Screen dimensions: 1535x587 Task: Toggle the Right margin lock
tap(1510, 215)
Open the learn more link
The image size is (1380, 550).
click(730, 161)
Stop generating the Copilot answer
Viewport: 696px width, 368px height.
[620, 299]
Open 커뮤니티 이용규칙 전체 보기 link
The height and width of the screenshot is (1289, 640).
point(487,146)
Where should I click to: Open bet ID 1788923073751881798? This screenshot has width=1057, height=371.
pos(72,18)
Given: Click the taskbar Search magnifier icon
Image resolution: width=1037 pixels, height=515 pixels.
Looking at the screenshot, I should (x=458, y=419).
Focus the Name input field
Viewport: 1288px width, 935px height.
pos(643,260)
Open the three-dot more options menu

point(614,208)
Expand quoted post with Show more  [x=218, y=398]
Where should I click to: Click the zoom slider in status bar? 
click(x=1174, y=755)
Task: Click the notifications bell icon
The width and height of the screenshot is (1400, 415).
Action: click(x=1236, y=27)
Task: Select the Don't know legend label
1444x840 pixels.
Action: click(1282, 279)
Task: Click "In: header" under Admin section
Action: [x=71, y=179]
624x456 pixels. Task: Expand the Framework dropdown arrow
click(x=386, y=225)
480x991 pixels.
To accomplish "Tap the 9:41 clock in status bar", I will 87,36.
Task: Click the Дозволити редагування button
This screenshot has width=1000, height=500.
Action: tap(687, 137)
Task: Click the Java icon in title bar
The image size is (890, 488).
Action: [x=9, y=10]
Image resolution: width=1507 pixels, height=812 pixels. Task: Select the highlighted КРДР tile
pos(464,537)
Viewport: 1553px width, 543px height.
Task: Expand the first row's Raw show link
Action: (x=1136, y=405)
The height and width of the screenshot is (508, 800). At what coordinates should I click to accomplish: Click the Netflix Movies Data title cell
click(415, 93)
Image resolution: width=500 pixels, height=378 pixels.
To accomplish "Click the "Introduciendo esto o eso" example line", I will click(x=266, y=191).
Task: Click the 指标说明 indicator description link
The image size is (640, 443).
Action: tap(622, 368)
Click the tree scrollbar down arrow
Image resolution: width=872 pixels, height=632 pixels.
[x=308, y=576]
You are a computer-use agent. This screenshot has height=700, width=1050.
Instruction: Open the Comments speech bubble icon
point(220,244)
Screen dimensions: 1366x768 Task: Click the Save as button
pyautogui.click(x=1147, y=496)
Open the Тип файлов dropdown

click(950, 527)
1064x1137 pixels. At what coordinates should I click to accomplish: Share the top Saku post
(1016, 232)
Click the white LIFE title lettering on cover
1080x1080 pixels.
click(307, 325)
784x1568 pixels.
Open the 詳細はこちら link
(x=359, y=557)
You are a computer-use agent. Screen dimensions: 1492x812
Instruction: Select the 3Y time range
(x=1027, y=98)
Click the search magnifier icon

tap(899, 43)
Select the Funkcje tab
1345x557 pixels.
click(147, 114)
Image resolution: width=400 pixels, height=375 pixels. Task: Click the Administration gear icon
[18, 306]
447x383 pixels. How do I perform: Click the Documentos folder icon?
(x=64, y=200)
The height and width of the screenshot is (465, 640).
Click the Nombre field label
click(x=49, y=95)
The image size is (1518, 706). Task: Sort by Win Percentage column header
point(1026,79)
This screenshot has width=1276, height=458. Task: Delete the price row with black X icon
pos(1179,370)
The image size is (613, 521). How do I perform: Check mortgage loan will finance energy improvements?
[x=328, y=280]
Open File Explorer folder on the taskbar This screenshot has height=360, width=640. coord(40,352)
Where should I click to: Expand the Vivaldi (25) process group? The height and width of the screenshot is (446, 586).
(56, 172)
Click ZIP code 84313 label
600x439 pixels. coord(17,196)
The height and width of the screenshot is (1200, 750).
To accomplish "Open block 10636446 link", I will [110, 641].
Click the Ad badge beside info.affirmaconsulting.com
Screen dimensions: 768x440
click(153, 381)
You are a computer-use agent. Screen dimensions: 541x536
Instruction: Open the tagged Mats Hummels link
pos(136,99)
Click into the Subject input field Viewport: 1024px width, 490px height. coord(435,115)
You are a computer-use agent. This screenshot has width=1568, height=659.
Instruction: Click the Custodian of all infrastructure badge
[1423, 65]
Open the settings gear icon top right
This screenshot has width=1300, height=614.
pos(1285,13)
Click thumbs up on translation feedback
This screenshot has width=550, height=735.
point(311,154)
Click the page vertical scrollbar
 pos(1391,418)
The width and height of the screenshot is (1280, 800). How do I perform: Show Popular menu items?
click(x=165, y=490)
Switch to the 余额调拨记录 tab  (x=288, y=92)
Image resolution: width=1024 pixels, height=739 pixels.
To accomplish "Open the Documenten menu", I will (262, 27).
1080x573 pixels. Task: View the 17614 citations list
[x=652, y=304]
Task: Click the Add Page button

▶ **What you need to do**
Copy out all of the listing, exactly as it reads.

▶ **Written answer**
Screen dimensions: 1535x587 Task: Toggle the Right margin lock
tap(1510, 215)
Open the learn more link
The image size is (1380, 550).
click(730, 161)
Stop generating the Copilot answer
Viewport: 696px width, 368px height.
[620, 299]
Open 커뮤니티 이용규칙 전체 보기 link
The height and width of the screenshot is (1289, 640).
point(487,146)
Where should I click to: Open bet ID 1788923073751881798? This screenshot has width=1057, height=371.
pos(72,18)
Given: Click the taskbar Search magnifier icon
Image resolution: width=1037 pixels, height=515 pixels.
Looking at the screenshot, I should (x=458, y=419).
Focus the Name input field
Viewport: 1288px width, 935px height.
pos(643,260)
Open the three-dot more options menu

point(614,208)
Expand quoted post with Show more  [x=218, y=398]
Where should I click to: Click the zoom slider in status bar? 
click(x=1174, y=755)
Task: Click the notifications bell icon
The width and height of the screenshot is (1400, 415).
Action: click(x=1236, y=27)
Task: Select the Don't know legend label
1444x840 pixels.
Action: click(1282, 279)
Task: Click "In: header" under Admin section
Action: [x=71, y=179]
624x456 pixels. Task: Expand the Framework dropdown arrow
click(x=386, y=225)
480x991 pixels.
To accomplish "Tap the 9:41 clock in status bar", I will 87,36.
Task: Click the Дозволити редагування button
This screenshot has width=1000, height=500.
Action: tap(687, 137)
Task: Click the Java icon in title bar
The image size is (890, 488).
Action: [x=9, y=10]
Image resolution: width=1507 pixels, height=812 pixels. Task: Select the highlighted КРДР tile
pos(464,537)
Viewport: 1553px width, 543px height.
Task: Expand the first row's Raw show link
Action: (x=1136, y=405)
The height and width of the screenshot is (508, 800). At what coordinates should I click to accomplish: Click the Netflix Movies Data title cell
click(415, 93)
Image resolution: width=500 pixels, height=378 pixels.
To accomplish "Click the "Introduciendo esto o eso" example line", I will click(x=266, y=191).
Task: Click the 指标说明 indicator description link
The image size is (640, 443).
Action: tap(622, 368)
Click the tree scrollbar down arrow
Image resolution: width=872 pixels, height=632 pixels.
[x=308, y=576]
You are a computer-use agent. This screenshot has height=700, width=1050.
Instruction: Open the Comments speech bubble icon
point(220,244)
Screen dimensions: 1366x768 Task: Click the Save as button
pyautogui.click(x=1147, y=496)
Open the Тип файлов dropdown

click(950, 527)
1064x1137 pixels. At what coordinates should I click to accomplish: Share the top Saku post
(1016, 232)
Click the white LIFE title lettering on cover
1080x1080 pixels.
click(307, 325)
784x1568 pixels.
Open the 詳細はこちら link
(x=359, y=557)
You are a computer-use agent. Screen dimensions: 1492x812
Instruction: Select the 3Y time range
(x=1027, y=98)
Click the search magnifier icon

tap(899, 43)
Select the Funkcje tab
1345x557 pixels.
click(147, 114)
Image resolution: width=400 pixels, height=375 pixels. Task: Click the Administration gear icon
[18, 306]
447x383 pixels. How do I perform: Click the Documentos folder icon?
(x=64, y=200)
The height and width of the screenshot is (465, 640).
Click the Nombre field label
click(x=49, y=95)
The image size is (1518, 706). Task: Sort by Win Percentage column header
point(1026,79)
This screenshot has width=1276, height=458. Task: Delete the price row with black X icon
pos(1179,370)
The image size is (613, 521). How do I perform: Check mortgage loan will finance energy improvements?
[x=328, y=280]
Open File Explorer folder on the taskbar This screenshot has height=360, width=640. coord(40,352)
Where should I click to: Expand the Vivaldi (25) process group? The height and width of the screenshot is (446, 586).
(56, 172)
Click ZIP code 84313 label
600x439 pixels. coord(17,196)
The height and width of the screenshot is (1200, 750).
To accomplish "Open block 10636446 link", I will [110, 641].
Click the Ad badge beside info.affirmaconsulting.com
Screen dimensions: 768x440
click(153, 381)
You are a computer-use agent. Screen dimensions: 541x536
Instruction: Open the tagged Mats Hummels link
pos(136,99)
Click into the Subject input field Viewport: 1024px width, 490px height. coord(435,115)
You are a computer-use agent. This screenshot has width=1568, height=659.
Instruction: Click the Custodian of all infrastructure badge
[1423, 65]
Open the settings gear icon top right
This screenshot has width=1300, height=614.
pos(1285,13)
Click thumbs up on translation feedback
This screenshot has width=550, height=735.
point(311,154)
Click the page vertical scrollbar
 pos(1391,418)
The width and height of the screenshot is (1280, 800). How do I perform: Show Popular menu items?
click(x=165, y=490)
Switch to the 余额调拨记录 tab  (x=288, y=92)
Image resolution: width=1024 pixels, height=739 pixels.
To accomplish "Open the Documenten menu", I will (262, 27).
1080x573 pixels. Task: View the 17614 citations list
[x=652, y=304]
Task: Click the Add Page button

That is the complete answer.